Опубликовано в журнале Новая Русская Книга, номер 2, 2001
(Серия «Премия Андрея Белого»)
Биографические обстоятельства Александры Петровой, казалось бы, провоцировали на серьезную культурологическую рефлексию: действительно, такой подарок, Петербург, Иерусалим, Рим — само перечисление названий этих последовательно сменяемых автором «мест жительства» звучит как конспект трактата. И нельзя сказать даже, что, мол, «ожидания не оправдываются»: в стихах нет-нет, да и мелькнет какая-нибудь реалия, имя, наименование: Сиверская, Рашид аль Эсвад, Villa Pamphilj — но как бы между прочим, вскользь. И прозаические интермедии вяло, но не без оригинальности даже пытаются этот конспект развернуть, но, во-первых, стихи (за вычетом спорадических, хотя и достаточно любопытных, перекличек) остаются от прозы изолированы, а во-вторых, сама проза на поверку оказывается лишенной внутреннего стержня, она подточена распадом, как красивая и замысловатая по своему рисунку ткань, обращающаяся в пыль, если коснуться ее руками. Создается странное ощущение: автор поддается соблазну (соблазну рефлексии) и, поддавшись, тут же отвергает его, возникает фигура недовоплощенности, какой-то недорожденности — и фигура эта оказывается в каком-то смысле (мы еще увидим, в каком) содержательней вышелушиваемого ею «содержания». Дело в том, что мотивировка сочетаний и переходов в прозе не столько семантическая, сколько «синтаксическая» (а точнее, интонационная) — и таково же внутреннее строение стихов: из них, за редким исключением, вынуты контрапунктические скрепы, и они теряют привычную структуру камня, приближаясь скорее к орнаменту.
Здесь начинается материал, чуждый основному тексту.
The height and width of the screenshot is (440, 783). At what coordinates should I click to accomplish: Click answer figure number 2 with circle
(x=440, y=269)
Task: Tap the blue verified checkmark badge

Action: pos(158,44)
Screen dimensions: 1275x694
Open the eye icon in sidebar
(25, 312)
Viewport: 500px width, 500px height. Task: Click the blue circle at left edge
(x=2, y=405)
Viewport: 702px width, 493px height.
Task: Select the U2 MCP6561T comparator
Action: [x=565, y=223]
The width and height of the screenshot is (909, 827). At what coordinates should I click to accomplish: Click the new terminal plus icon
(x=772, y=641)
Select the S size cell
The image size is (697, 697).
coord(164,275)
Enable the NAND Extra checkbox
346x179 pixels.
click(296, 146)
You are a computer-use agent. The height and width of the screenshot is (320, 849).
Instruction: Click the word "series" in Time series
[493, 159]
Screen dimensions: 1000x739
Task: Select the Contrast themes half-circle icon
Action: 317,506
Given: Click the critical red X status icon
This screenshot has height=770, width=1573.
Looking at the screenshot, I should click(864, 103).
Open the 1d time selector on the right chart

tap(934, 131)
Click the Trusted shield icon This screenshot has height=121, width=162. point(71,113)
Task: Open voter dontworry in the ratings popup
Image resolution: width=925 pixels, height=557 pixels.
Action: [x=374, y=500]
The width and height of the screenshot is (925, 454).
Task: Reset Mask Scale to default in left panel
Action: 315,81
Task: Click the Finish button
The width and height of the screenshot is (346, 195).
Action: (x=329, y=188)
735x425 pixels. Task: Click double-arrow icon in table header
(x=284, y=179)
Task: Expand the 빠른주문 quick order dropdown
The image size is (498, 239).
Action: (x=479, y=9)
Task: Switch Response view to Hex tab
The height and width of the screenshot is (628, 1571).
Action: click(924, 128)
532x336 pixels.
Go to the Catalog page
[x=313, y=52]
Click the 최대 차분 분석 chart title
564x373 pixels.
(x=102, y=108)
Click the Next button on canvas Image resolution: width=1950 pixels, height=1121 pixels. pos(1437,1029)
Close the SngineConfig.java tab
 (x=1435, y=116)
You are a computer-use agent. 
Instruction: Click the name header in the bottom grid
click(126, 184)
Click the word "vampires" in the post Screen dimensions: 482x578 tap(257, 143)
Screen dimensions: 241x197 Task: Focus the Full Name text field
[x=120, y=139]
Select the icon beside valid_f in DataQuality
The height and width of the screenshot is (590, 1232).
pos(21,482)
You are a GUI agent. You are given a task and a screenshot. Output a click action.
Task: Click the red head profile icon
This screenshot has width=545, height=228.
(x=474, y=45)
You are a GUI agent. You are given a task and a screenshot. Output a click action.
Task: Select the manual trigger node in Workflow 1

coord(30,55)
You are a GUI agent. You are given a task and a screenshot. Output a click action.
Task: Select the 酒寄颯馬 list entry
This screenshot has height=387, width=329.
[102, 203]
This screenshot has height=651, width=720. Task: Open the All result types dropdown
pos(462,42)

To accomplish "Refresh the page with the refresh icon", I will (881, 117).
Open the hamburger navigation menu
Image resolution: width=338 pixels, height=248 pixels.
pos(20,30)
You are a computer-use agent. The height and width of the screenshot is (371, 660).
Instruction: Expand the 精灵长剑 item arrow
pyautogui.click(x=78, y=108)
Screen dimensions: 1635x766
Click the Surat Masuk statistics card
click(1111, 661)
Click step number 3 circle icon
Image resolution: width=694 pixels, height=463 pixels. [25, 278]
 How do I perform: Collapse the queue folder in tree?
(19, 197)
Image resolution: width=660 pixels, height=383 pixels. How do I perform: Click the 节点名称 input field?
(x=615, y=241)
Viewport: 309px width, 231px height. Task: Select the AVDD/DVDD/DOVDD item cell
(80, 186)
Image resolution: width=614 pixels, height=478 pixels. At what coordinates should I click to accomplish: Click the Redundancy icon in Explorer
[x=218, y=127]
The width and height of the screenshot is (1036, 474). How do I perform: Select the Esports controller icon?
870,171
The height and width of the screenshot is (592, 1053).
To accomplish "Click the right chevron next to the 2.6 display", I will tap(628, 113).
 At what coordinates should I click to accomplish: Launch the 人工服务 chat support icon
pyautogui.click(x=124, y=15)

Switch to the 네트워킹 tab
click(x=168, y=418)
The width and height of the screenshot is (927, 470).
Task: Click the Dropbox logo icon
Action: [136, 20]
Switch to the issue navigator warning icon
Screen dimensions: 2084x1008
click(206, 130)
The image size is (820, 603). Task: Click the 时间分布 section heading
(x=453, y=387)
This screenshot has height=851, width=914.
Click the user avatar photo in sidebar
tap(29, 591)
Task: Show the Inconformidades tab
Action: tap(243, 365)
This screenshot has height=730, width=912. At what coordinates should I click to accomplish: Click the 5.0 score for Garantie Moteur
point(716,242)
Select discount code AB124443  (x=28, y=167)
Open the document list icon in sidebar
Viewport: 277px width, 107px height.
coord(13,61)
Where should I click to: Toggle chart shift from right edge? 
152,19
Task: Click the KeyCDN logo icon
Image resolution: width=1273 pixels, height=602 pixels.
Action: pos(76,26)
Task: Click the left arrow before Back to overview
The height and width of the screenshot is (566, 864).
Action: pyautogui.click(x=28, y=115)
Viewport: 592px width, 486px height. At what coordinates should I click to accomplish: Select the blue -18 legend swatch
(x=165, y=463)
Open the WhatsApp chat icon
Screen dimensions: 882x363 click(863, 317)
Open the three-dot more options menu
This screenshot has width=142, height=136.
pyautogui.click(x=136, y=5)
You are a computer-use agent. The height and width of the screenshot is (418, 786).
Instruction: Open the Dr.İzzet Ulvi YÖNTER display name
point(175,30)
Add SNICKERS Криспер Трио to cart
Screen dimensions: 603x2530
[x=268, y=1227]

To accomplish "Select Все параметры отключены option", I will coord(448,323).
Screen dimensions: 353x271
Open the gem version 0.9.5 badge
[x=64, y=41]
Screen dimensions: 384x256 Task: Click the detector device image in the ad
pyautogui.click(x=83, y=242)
К упомянутым исключениям («исключение» не означает «лучше» или даже «интереснее») относится, например, стихотворение «Медленные мысли некого одного…», где «невыключенный вечер» второй строки срастается с «днями слабеющего накала» и «грязноватыми квитанциями» (очевидно, платы за электричество) строки предпоследней. Но и здесь эта «скобка» оказывается по существу пуста: «созвездья колченогих предметов», «недоеденные будни», «дыханье случившейся жизни» и т. п. словосочетания — выскальзывают из-под заботливой семантической опеки «электричества», расползаясь все той же истлевающей тканью, серией, призрачная целостность которой должна быть обеспечена императивом последовательности — и доверия. Но если приглядеться, то как раз эта чреватость расползанием, накатывающее «безразличие», рассеивание и образует тот реальный семантический шов, что, в абсолютном противоречии с собственным «содержанием», удерживает все-таки текст от распада, то есть «от себя самого». Этот внутренний пунктир образует «сужающееся на стекле» запотевшее пятнышко, «недоеденные будни», которые «растекаются«, «рассыпающиеся» созвездья предметов (да и сами эти «колченогие предметы»), «слабеющий» накал, снег, «засыпающий» город. И эта внутренняя форма несовпадения с самим собой, которая внезапно, помимо собственной воли обнаруживается в стихотворении (то есть тот факт, что образ рассеивания, тема недоосуществленности служит цели скрепления, собирания воедино) — оказывается едва ли не стержневой для книги в целом. (Обратим внимание, что это «помимо собственной воли», означающее, что соответствующая тема заведомо прочитывается «поверх» непосредственной данности текста, вновь возвращает нас к той же «внутренней форме» несовпадения с собой.)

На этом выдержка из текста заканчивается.